Oggi sarei dovuto essere a IfBookThen 2013, a Milano, ma l’influenza mi ha tenuto a casa e me ne dispiaccio. Non solo perché s’impara sempre tanto in queste occasioni, ma perché avrei avuto modo di salutare di persona tante persone e tanti amici, colmando la distanza fisica di un contatto che vada al di là di email e sms.
Dal divano di casa, seguo l’incessante flusso di tweet sullo schermo del computer, le foto, i commenti salaci e quelli critici. La conferenza serve a fare il punto sullo stato dell’arte nell’editoria, o più precisamente serve a presentare le intersezioni tra tecnologia e produzione di contenuti sotto forma di business models. Che, di per sè, mi pare una cosa ottima perché guardando quello che fanno gli altri si può imparare molto.
Poi mi sono ricordato della prima volta in cui sono andato a IfBookThen, nel febbraio del 2011, o, detta in altri termini, agli albori dei discorsi sull’editoria digitale in Italia. Nel programma c’era anche un intervento – o meglio, un’intervista in diretta – ad Alessandro Piperno; che, francamente, non esaltò nessuno: lo scrittore bellamente si limitò a dire che le tecnologie e i cambiamenti che queste arrecano alla scrittura e alla lettura non gli interessavano. Empaticamente, è una posizione comprensibile: mica uno scrittore (soprattutto un letterato come Piperno) deve per forza interessarsi di html, drm, formati, conversioni e così via… e poi, ricordiamolo, era l’inizio del 2011: di editoria digitale in Italia si parlava da meno di un anno ed era normale che a farlo fossero solo pochi pionieri.
Ora, però, siamo a marzo 2013. Sono successe tante cose nel frattempo: sono arrivati gli e-reader, i tablet e gli smartphone sono diffusissimi, i negozi on-line dove acquistare ebook sono tanti e tutti ben funzionanti; gli editori hanno digitalizzato pezzi interi di catalogo e fanno uscire le novità direttamente in digitale; si sono moltiplicate le collane digital only. I giornali e i media dedicano sempre più spazio alle evoluzioni tecnologiche e di contenuti. Sono sempre di più i lettori che trovano piacere e convenienza nella lettura digitale, nonostante – o forse: a causa di – la crisi economica.
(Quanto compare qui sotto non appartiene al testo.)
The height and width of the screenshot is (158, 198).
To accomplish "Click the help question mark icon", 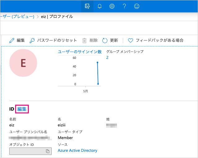I will (124, 6).
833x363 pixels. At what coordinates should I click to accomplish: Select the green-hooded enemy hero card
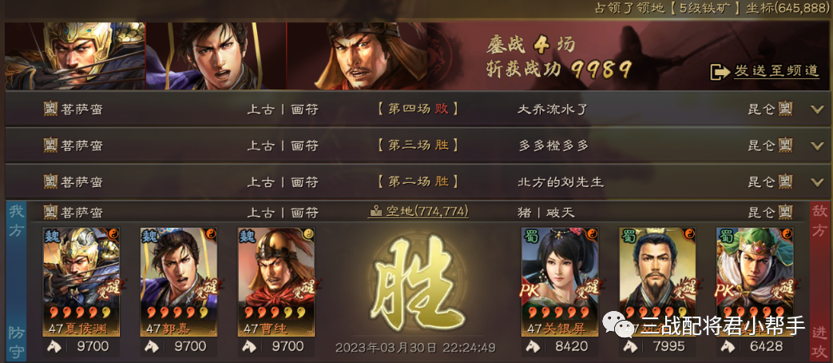pyautogui.click(x=755, y=282)
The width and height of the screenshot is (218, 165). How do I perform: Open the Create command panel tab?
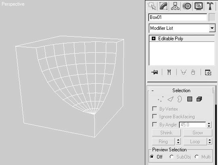[152, 6]
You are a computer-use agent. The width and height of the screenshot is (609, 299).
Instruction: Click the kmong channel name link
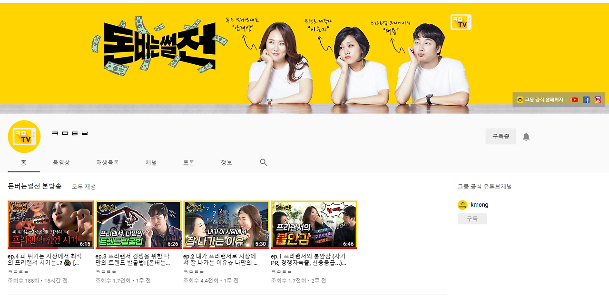[x=480, y=204]
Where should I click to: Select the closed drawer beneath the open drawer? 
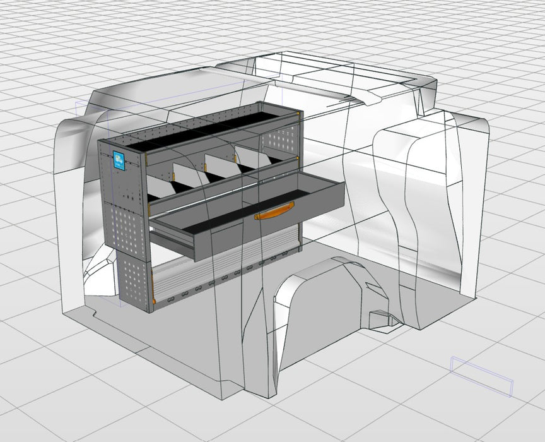tap(173, 240)
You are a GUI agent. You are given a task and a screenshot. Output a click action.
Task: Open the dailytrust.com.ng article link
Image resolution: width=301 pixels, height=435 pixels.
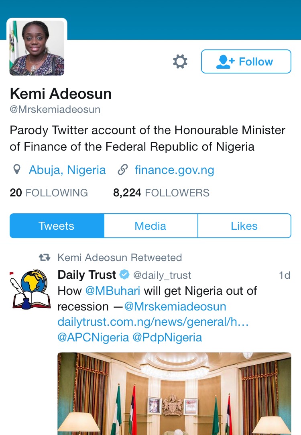[153, 322]
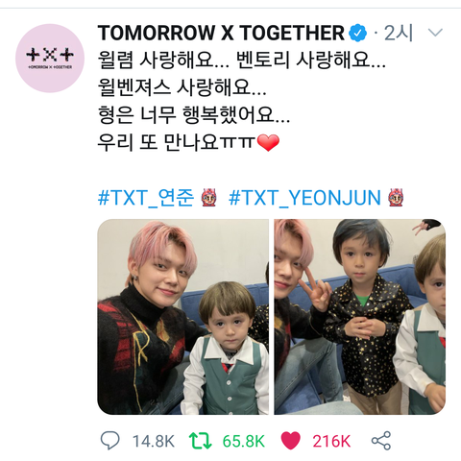Viewport: 461px width, 461px height.
Task: Open the #TXT_YEONJUN hashtag link
Action: click(x=304, y=198)
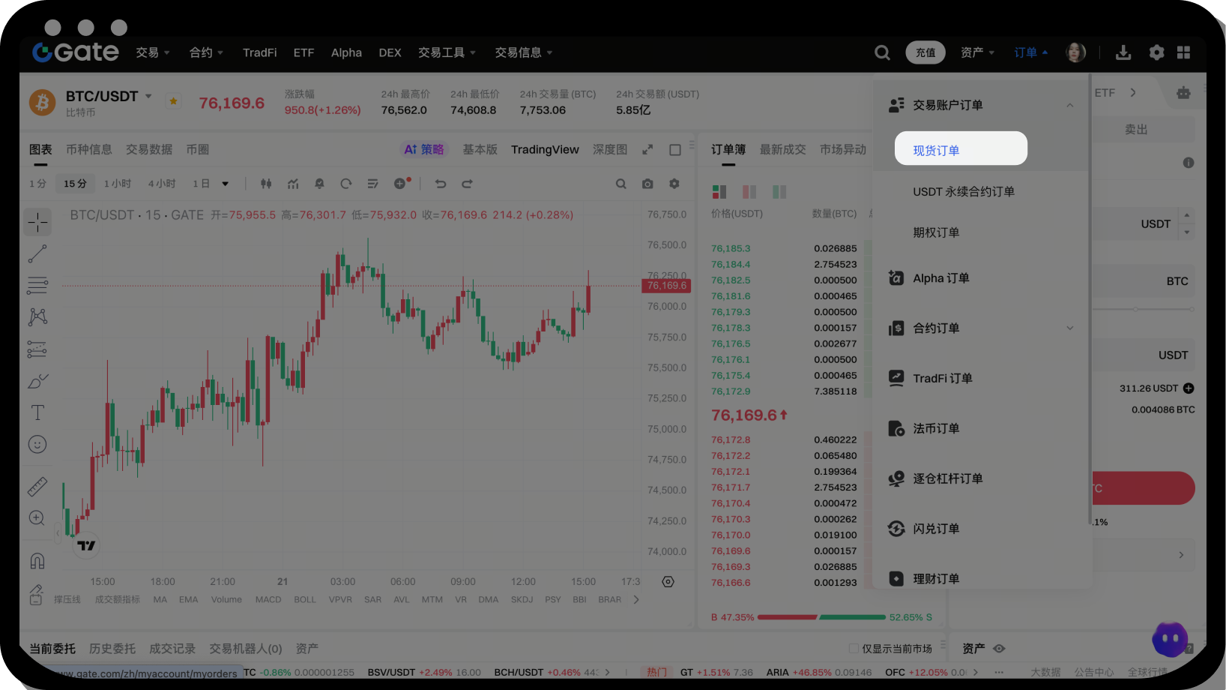Select the crosshair cursor tool
The height and width of the screenshot is (690, 1226).
tap(37, 222)
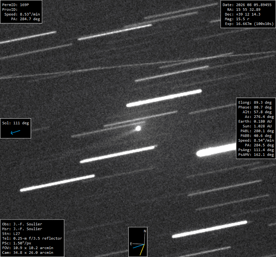Viewport: 276px width, 257px height.
Task: Click the RA: 15 55 32.89 value
Action: [x=243, y=10]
E gli scrittori? Dove sono stati e dove sono ora gli scrittori?
Si dice, nell’ambiente, che content is king. Che i contenuti sono la prima cosa. Gli informatici si rompono il cervello cercando di capire cosa fare con questi “contenuti”, come romperli in unità più piccole, taggarli, collegarli l’uno all’altro, usarli come veicolo di pubblicità e di altri contenuti, associarli a servizi e così via. Ma qualcuno dovrà pur produrli questi contenuti no? E sarebbe bene che, in virtù di una concorrenza sempre più spietata nel mercato dell’attenzione del lettore, fossero contenuti di qualità indubbia, di standard elevato. Nel caotico mercato dei contenuti digitali, solo la qualità può avere successo.
Cosa fanno allora gli scrittori? Perché non li vedo mai alle conferenze, ai convegni? Perché non partecipano a un dibattito che riguarda drammaticamente da vicino le condizioni di possibilità del loro lavoro?
Ci sono eccezioni, certo. C’è chi, tra un affanno e un altro, fa esperimenti, come i Wu Ming. Ma loro non fanno testo, sono vent’anni che frequentano la Rete e le tecnologie digitali, e quindi non possono essere rappresentanti di categoria. Ci sono gli scrittori e i critici che gravitano intorno ai più datati blog letterari: Nazione Indiana, Il Primo Amore, Lipperatura, Vibrisse. C’è qualcuno che gravita nella galassia TQ. Ma sono sempre gli stessi, e l’impressione è che si parlino addosso, sempre più spaventati da trasformazioni che non sono in grado di comprendere e men che mai di governare o per lo meno d’influenzare.
Eppure chi meglio degli scrittori di professione potrebbe contribuire a dare degli indirizzi precisi ai dibattiti sul futuro dell’editoria, cioè su un bel pezzo del futuro della cultura nazionale?
Mentre questi tentennano, o si arroccano su posizioni di deciso conservatorismo, alle porte dell’editoria italiana premono le orde dei self-publisher, metà scrittori e metà imprenditori, barbari geneticamente modificati per adattarsi a un ecosistema in rapido mutamento. Eppure, se vogliamo sfuggire ai determinismi di un tristo darwinismo culturale, allora bisogna che gli scrittori si diano da fare per influenzare il cambiamento, per far sì che gli equilibri dell’ecosistema librario e culturale non pendano pericolosamente dal lato del mero entertainment. Ne va del loro stesso futuro.